Someone is stealing Christopher Columbus letters - mayiplease
https://www.cbsnews.com/news/christopher-columbus-letters-stolen-from-vatican-libraries-around-the-world-60-minutes-2019-10-20/
======
mysterypie
> _One of the most valuable art collections in Europe isn 't housed in a
> museum visited by millions of tourists, but in this warehouse in the back of
> his police station. It's basically an evidence locker for stolen artifacts.

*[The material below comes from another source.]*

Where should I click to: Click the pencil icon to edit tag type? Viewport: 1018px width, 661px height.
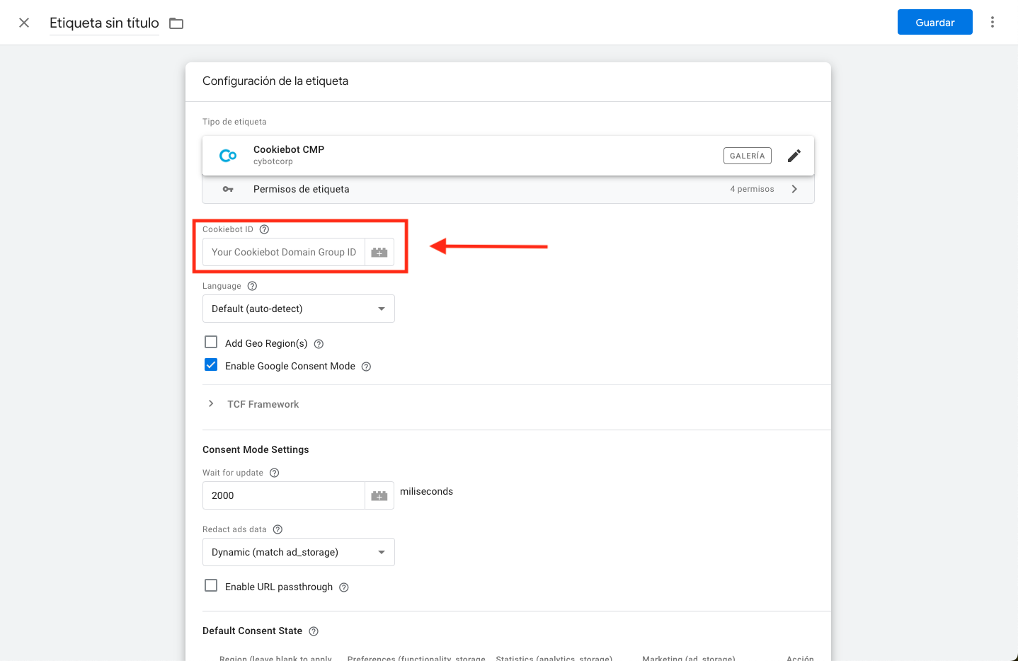point(794,155)

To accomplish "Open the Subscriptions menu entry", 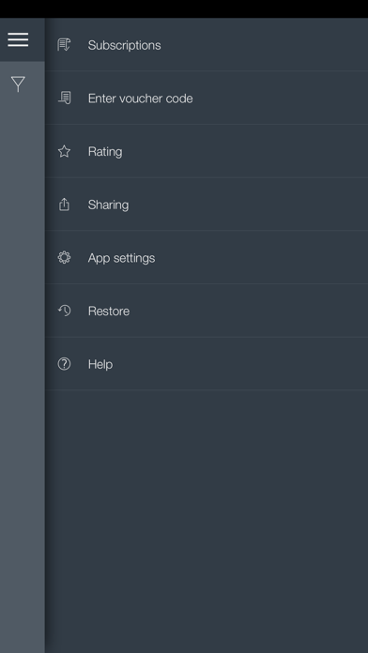I will tap(207, 44).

> This is a Caravaggio. What does a Caravaggio go for these days? It is
> millions of dollars. It is a paint stolen at the end of 1990 and was from a
> private house._

What's not explained is why are police keeping all this artwork? If you saw
the _60 Minutes_ piece on this you'd see that it's an enormous evidence room
full of artworks they are hoarding. They know where the multi-million dollar
Caravaggio was stolen from in 1990. Why hasn't at least this particular piece
been returned to its owner?

I also wonder why such an obvious question isn't answered in the story. I'm
afraid that the answer might be that it doesn't fit the agenda of the story
about sophisticated art thieves and super rich collectors. The reason might be
that the Italian police declare that your art is a national treasure and they
simply keep it. Or they impose an impossible burden of proof that you acquired
it legally (similar to U.S. asset forfeiture laws) and require you to show a
chain of receipts back to Caravaggio in 1602.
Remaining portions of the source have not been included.